• **The exercise**:
Count the lines in the entries below that contain the word "announcement", and reply with the number alone.

(Entries for locating described items)
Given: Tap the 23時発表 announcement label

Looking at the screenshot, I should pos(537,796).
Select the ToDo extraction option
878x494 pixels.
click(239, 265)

• **Response to this exercise**:
1